» **Written task**: Recast the lines of the material below as a numbered list, leaving out any blank lines.

Interface element records:
++++

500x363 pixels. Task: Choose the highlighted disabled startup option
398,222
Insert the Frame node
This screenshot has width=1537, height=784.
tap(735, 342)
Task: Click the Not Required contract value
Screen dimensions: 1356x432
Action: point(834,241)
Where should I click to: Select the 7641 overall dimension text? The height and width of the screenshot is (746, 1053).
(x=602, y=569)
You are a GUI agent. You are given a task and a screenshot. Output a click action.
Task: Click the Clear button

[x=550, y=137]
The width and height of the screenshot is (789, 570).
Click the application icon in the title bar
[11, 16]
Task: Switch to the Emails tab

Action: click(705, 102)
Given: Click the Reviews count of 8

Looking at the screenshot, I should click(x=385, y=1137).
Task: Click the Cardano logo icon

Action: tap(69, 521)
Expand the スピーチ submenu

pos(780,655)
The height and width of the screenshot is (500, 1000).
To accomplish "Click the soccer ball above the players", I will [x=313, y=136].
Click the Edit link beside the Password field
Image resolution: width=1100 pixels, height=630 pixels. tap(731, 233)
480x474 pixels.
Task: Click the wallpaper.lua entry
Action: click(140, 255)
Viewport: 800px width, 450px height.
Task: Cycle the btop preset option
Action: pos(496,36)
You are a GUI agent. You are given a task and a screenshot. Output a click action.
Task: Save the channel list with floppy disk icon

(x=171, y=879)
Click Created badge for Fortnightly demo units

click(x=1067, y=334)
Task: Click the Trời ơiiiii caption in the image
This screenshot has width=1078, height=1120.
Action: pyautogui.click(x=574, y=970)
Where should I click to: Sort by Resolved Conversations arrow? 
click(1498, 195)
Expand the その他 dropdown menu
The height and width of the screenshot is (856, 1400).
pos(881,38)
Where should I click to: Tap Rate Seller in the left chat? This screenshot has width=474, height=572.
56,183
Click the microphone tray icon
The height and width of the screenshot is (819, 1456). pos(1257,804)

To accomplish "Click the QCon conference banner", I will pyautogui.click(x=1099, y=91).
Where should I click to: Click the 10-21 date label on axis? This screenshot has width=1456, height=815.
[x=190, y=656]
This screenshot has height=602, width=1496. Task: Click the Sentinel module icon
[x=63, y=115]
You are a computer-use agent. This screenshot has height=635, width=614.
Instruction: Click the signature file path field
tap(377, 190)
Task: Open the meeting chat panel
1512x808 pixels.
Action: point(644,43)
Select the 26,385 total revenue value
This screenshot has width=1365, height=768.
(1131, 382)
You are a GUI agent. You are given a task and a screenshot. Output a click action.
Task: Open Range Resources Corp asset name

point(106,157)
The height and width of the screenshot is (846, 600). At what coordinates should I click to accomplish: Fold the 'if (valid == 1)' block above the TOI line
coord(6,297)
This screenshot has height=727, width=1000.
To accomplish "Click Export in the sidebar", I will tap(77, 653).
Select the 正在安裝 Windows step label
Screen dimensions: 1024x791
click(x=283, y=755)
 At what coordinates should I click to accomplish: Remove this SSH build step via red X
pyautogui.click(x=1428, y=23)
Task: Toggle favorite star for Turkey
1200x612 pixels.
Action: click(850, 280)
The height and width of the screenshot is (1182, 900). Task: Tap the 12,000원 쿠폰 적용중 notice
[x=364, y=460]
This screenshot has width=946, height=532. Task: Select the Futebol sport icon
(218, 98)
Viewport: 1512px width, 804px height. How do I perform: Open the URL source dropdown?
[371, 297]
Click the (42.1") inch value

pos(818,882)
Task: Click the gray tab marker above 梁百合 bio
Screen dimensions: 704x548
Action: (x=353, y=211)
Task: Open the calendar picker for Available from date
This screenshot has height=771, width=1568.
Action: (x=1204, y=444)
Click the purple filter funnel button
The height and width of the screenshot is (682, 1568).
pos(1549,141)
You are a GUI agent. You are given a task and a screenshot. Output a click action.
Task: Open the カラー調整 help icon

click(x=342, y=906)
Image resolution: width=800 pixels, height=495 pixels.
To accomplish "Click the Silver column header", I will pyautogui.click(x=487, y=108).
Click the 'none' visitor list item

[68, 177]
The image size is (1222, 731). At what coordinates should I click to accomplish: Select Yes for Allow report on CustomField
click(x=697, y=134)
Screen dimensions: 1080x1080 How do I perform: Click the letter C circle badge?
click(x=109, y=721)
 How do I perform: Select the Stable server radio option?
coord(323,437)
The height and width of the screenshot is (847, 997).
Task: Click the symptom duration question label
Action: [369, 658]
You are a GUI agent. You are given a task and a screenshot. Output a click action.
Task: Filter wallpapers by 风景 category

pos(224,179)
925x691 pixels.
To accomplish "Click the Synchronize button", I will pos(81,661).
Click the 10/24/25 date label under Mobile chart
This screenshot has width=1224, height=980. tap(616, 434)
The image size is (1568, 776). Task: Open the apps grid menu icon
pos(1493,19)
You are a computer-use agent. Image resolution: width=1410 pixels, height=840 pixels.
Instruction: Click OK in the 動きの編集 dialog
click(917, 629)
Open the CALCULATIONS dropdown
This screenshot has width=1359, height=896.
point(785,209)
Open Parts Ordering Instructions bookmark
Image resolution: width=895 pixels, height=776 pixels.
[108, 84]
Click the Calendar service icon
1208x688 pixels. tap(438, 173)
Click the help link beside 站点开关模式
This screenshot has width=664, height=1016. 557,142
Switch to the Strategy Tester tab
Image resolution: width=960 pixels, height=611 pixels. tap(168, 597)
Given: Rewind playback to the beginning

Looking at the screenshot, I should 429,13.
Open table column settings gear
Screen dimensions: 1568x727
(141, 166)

++++

» **Solution to this problem**:
1. 500x363 pixels. Task: Choose the highlighted disabled startup option
2. 398,222
3. Insert the Frame node
4. This screenshot has width=1537, height=784.
5. tap(735, 342)
6. Task: Click the Not Required contract value
7. Screen dimensions: 1356x432
8. Action: point(834,241)
9. Where should I click to: Select the 7641 overall dimension text? The height and width of the screenshot is (746, 1053).
10. (x=602, y=569)
11. You are a GUI agent. You are given a task and a screenshot. Output a click action.
12. Task: Click the Clear button
13. [x=550, y=137]
14. The width and height of the screenshot is (789, 570).
15. Click the application icon in the title bar
16. [11, 16]
17. Task: Switch to the Emails tab
18. Action: click(705, 102)
19. Given: Click the Reviews count of 8
20. Looking at the screenshot, I should click(x=385, y=1137).
21. Task: Click the Cardano logo icon
22. Action: tap(69, 521)
23. Expand the スピーチ submenu
24. pos(780,655)
25. The height and width of the screenshot is (500, 1000).
26. To accomplish "Click the soccer ball above the players", I will [x=313, y=136].
27. Click the Edit link beside the Password field
28. Image resolution: width=1100 pixels, height=630 pixels. tap(731, 233)
29. 480x474 pixels.
30. Task: Click the wallpaper.lua entry
31. Action: click(140, 255)
32. Viewport: 800px width, 450px height.
33. Task: Cycle the btop preset option
34. Action: pos(496,36)
35. You are a GUI agent. You are given a task and a screenshot. Output a click action.
36. Task: Save the channel list with floppy disk icon
37. (x=171, y=879)
38. Click Created badge for Fortnightly demo units
39. click(x=1067, y=334)
40. Task: Click the Trời ơiiiii caption in the image
41. This screenshot has width=1078, height=1120.
42. Action: pyautogui.click(x=574, y=970)
43. Where should I click to: Sort by Resolved Conversations arrow? 
44. click(1498, 195)
45. Expand the その他 dropdown menu
46. The height and width of the screenshot is (856, 1400).
47. pos(881,38)
48. Where should I click to: Tap Rate Seller in the left chat? This screenshot has width=474, height=572.
49. 56,183
50. Click the microphone tray icon
51. The height and width of the screenshot is (819, 1456). pos(1257,804)
52. To accomplish "Click the QCon conference banner", I will pyautogui.click(x=1099, y=91).
53. Where should I click to: Click the 10-21 date label on axis? This screenshot has width=1456, height=815.
54. [x=190, y=656]
55. This screenshot has height=602, width=1496. Task: Click the Sentinel module icon
56. [x=63, y=115]
57. You are a computer-use agent. This screenshot has height=635, width=614.
58. Instruction: Click the signature file path field
59. tap(377, 190)
60. Task: Open the meeting chat panel
61. 1512x808 pixels.
62. Action: point(644,43)
63. Select the 26,385 total revenue value
64. This screenshot has width=1365, height=768.
65. (1131, 382)
66. You are a GUI agent. You are given a task and a screenshot. Output a click action.
67. Task: Open Range Resources Corp asset name
68. point(106,157)
69. The height and width of the screenshot is (846, 600). At what coordinates should I click to accomplish: Fold the 'if (valid == 1)' block above the TOI line
70. coord(6,297)
71. This screenshot has height=727, width=1000.
72. To accomplish "Click Export in the sidebar", I will tap(77, 653).
73. Select the 正在安裝 Windows step label
74. Screen dimensions: 1024x791
75. click(x=283, y=755)
76.  At what coordinates should I click to accomplish: Remove this SSH build step via red X
77. pyautogui.click(x=1428, y=23)
78. Task: Toggle favorite star for Turkey
79. 1200x612 pixels.
80. Action: click(850, 280)
81. The height and width of the screenshot is (1182, 900). Task: Tap the 12,000원 쿠폰 적용중 notice
82. [x=364, y=460]
83. This screenshot has width=946, height=532. Task: Select the Futebol sport icon
84. (218, 98)
85. Viewport: 1512px width, 804px height. How do I perform: Open the URL source dropdown?
86. [371, 297]
87. Click the (42.1") inch value
88. pos(818,882)
89. Task: Click the gray tab marker above 梁百合 bio
90. Screen dimensions: 704x548
91. Action: (x=353, y=211)
92. Task: Open the calendar picker for Available from date
93. This screenshot has height=771, width=1568.
94. Action: (x=1204, y=444)
95. Click the purple filter funnel button
96. The height and width of the screenshot is (682, 1568).
97. pos(1549,141)
98. You are a GUI agent. You are given a task and a screenshot. Output a click action.
99. Task: Open the カラー調整 help icon
100. click(x=342, y=906)
101. Image resolution: width=800 pixels, height=495 pixels.
102. To accomplish "Click the Silver column header", I will pyautogui.click(x=487, y=108).
103. Click the 'none' visitor list item
104. [68, 177]
105. The image size is (1222, 731). At what coordinates should I click to accomplish: Select Yes for Allow report on CustomField
106. click(x=697, y=134)
107. Screen dimensions: 1080x1080 How do I perform: Click the letter C circle badge?
108. click(x=109, y=721)
109.  How do I perform: Select the Stable server radio option?
110. coord(323,437)
111. The height and width of the screenshot is (847, 997).
112. Task: Click the symptom duration question label
113. Action: [369, 658]
114. You are a GUI agent. You are given a task and a screenshot. Output a click action.
115. Task: Filter wallpapers by 风景 category
116. pos(224,179)
117. 925x691 pixels.
118. To accomplish "Click the Synchronize button", I will pos(81,661).
119. Click the 10/24/25 date label under Mobile chart
120. This screenshot has width=1224, height=980. tap(616, 434)
121. The image size is (1568, 776). Task: Open the apps grid menu icon
122. pos(1493,19)
123. You are a computer-use agent. Image resolution: width=1410 pixels, height=840 pixels.
124. Instruction: Click OK in the 動きの編集 dialog
125. click(917, 629)
126. Open the CALCULATIONS dropdown
127. This screenshot has width=1359, height=896.
128. point(785,209)
129. Open Parts Ordering Instructions bookmark
130. Image resolution: width=895 pixels, height=776 pixels.
131. [108, 84]
132. Click the Calendar service icon
133. 1208x688 pixels. tap(438, 173)
134. Click the help link beside 站点开关模式
135. This screenshot has width=664, height=1016. 557,142
136. Switch to the Strategy Tester tab
137. Image resolution: width=960 pixels, height=611 pixels. tap(168, 597)
138. Given: Rewind playback to the beginning
139. Looking at the screenshot, I should 429,13.
140. Open table column settings gear
141. Screen dimensions: 1568x727
142. (141, 166)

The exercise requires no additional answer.